4. Lain-lain pendapatan yang sah

Lian-lain pendapatan yang sah merupakan sumber pedapatan daerah berupa pemberian hibah, dana darurat, dan penerimaan lainnya sesuai dengan peraturan perundang-undangan yang berlaku.

2. Sumber Pembiayaan Pemerintah Aceh

Sumber pembiayaan Pemerintah Aceh sebagaimana diatur dalam Pasal 185 UndangUndang Nomor 11 Tahun 2006 tentang Pemerintahan Aceh, berasal dari sisa lebih perhitungan anggaran tahun anggaran sebelumnya, pencairan dana cadangan, hasil penjualan kekayaan daerah yang dipisahkan, penerimaan pinjaman, dan penerimaan kembali pemberian pinjaman.

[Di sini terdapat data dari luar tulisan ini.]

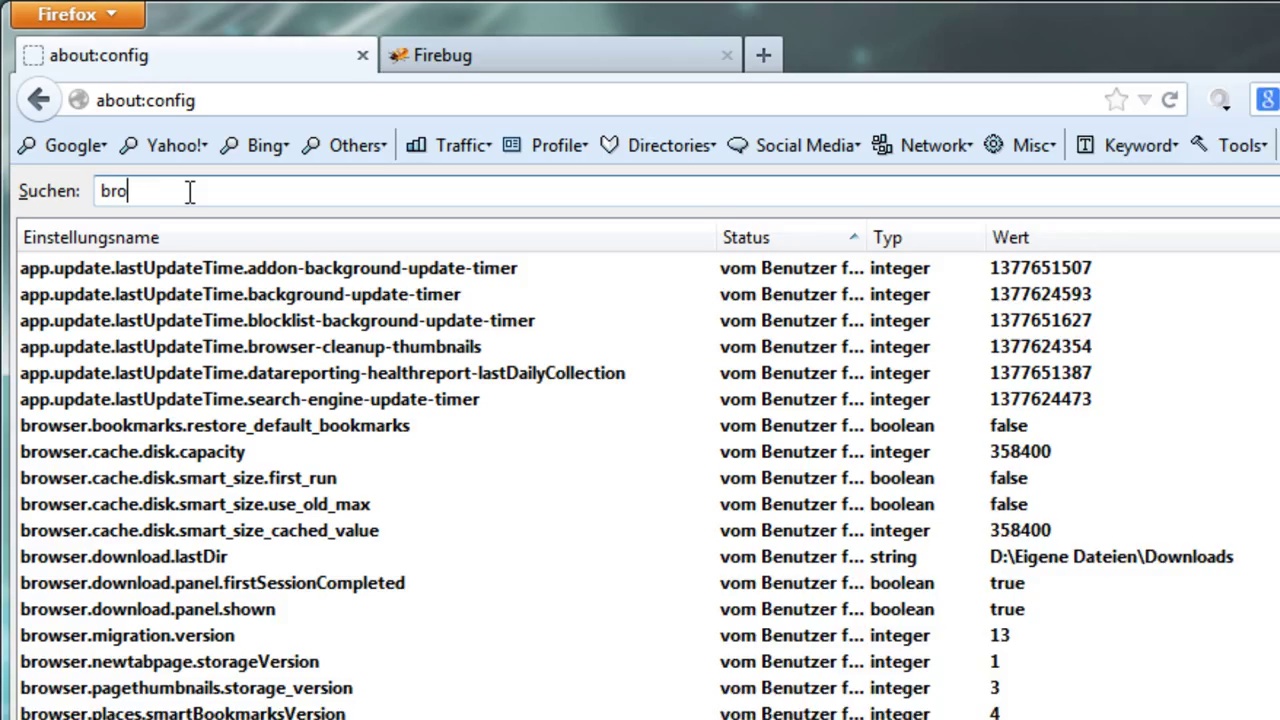Click the reload page icon

click(x=1169, y=100)
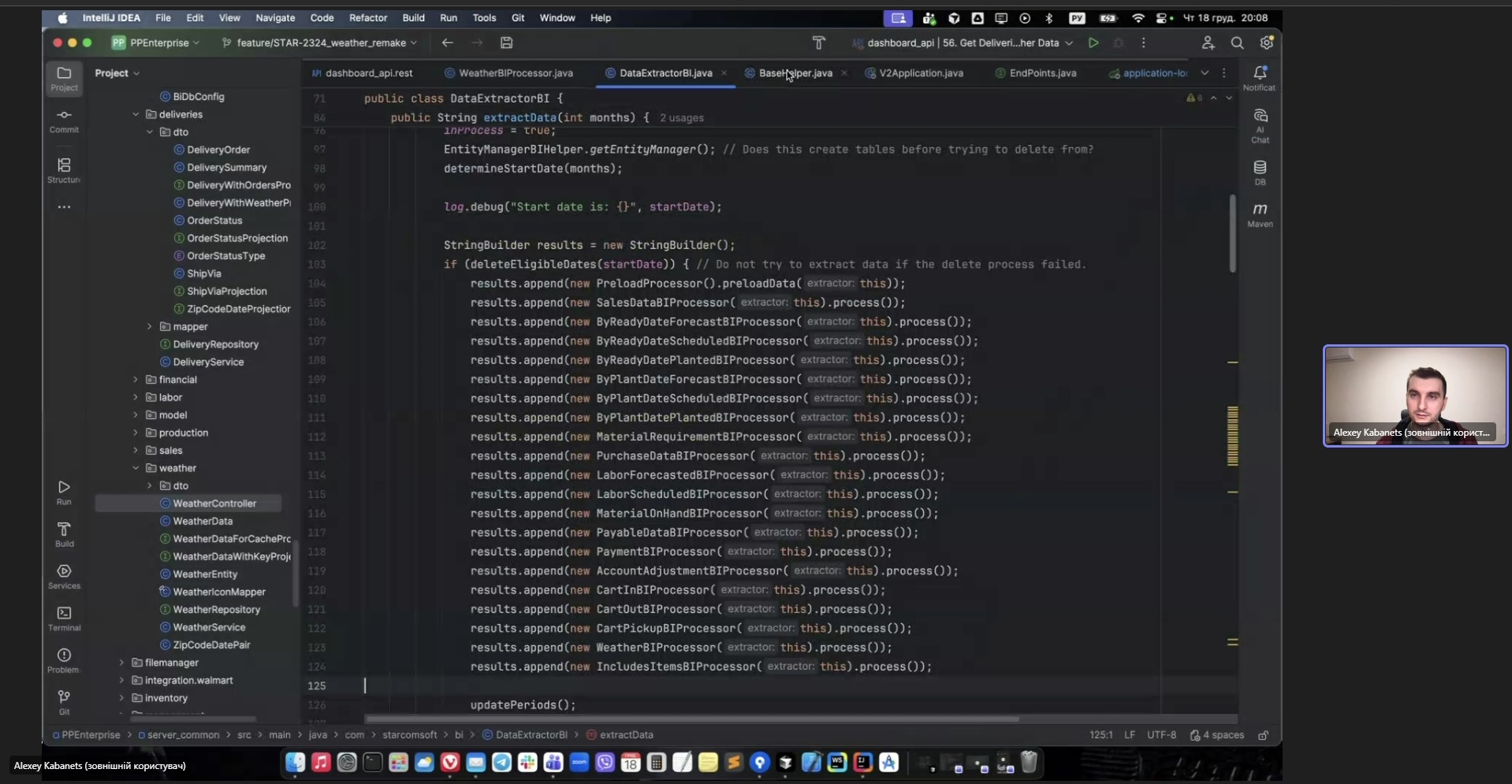Click the editor vertical scrollbar

click(1232, 233)
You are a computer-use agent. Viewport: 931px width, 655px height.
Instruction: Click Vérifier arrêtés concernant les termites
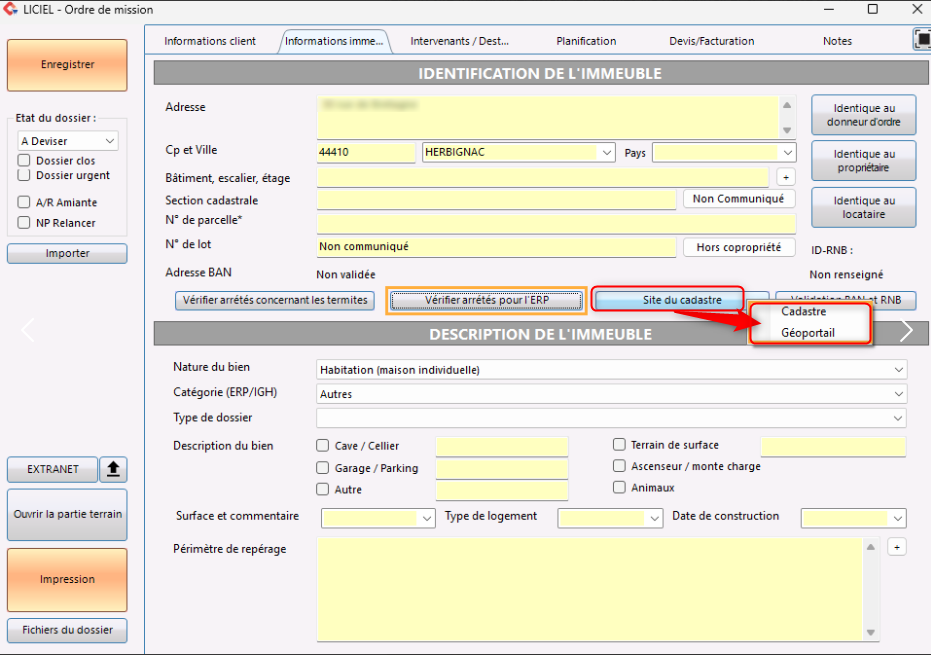pos(275,300)
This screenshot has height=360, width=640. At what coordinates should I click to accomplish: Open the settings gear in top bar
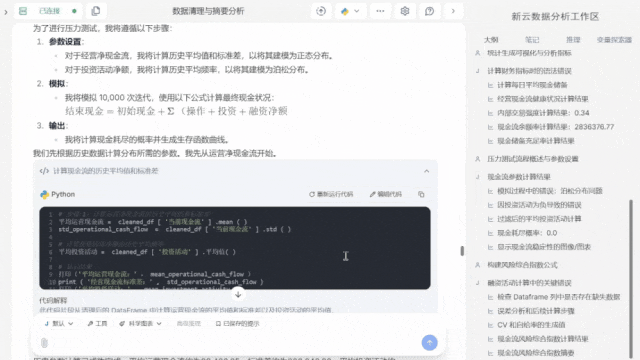[x=404, y=11]
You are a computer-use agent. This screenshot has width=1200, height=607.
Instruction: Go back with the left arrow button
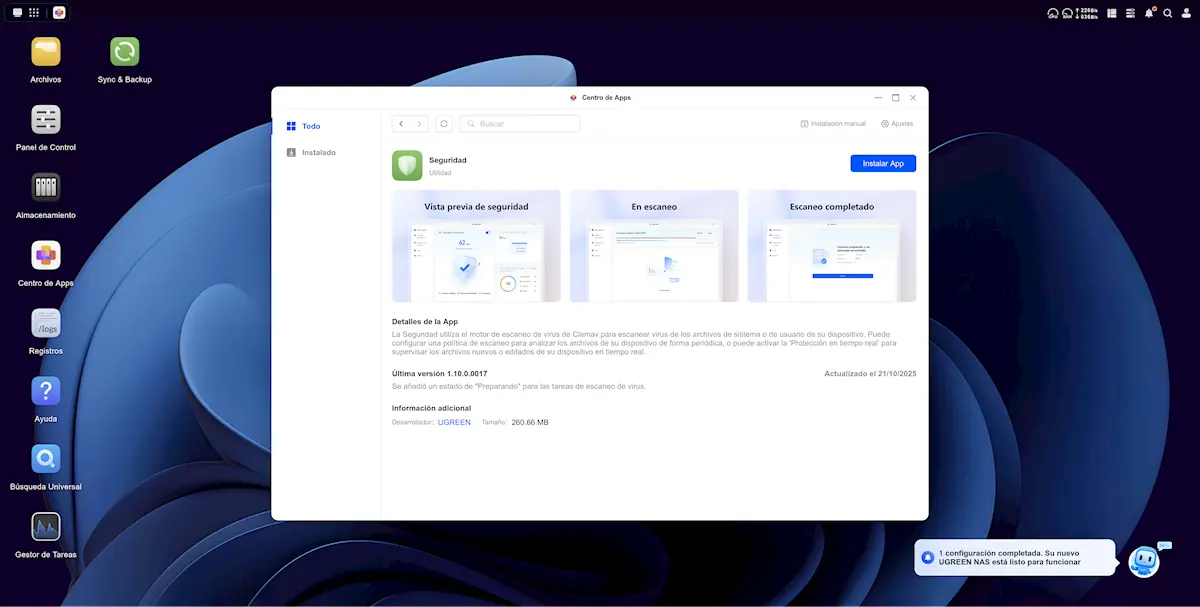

Pinjaman daerah adalah semua transaksi yang mengakibatkan daerah menerima dari pihak lain sejumlah uang atau manfaat bernilai uang sehingga daerah tersebut dibebani kewajiban untuk membayarnya kembali. Pinjaman daerah dilakukan untuk membiayai kebutuhan daerah berkaitan dengan penyediaan prasarana yang dapat mengahasilkan (pengeluaran modal). Sedangkan penerimaan kembali pemberian pinjaman merupakan penerimaan

yang berasal dari pegembalian kembali atas pemberian pinjaman yang diberikan oleh Pemerintah Aceh kepada daerah lain.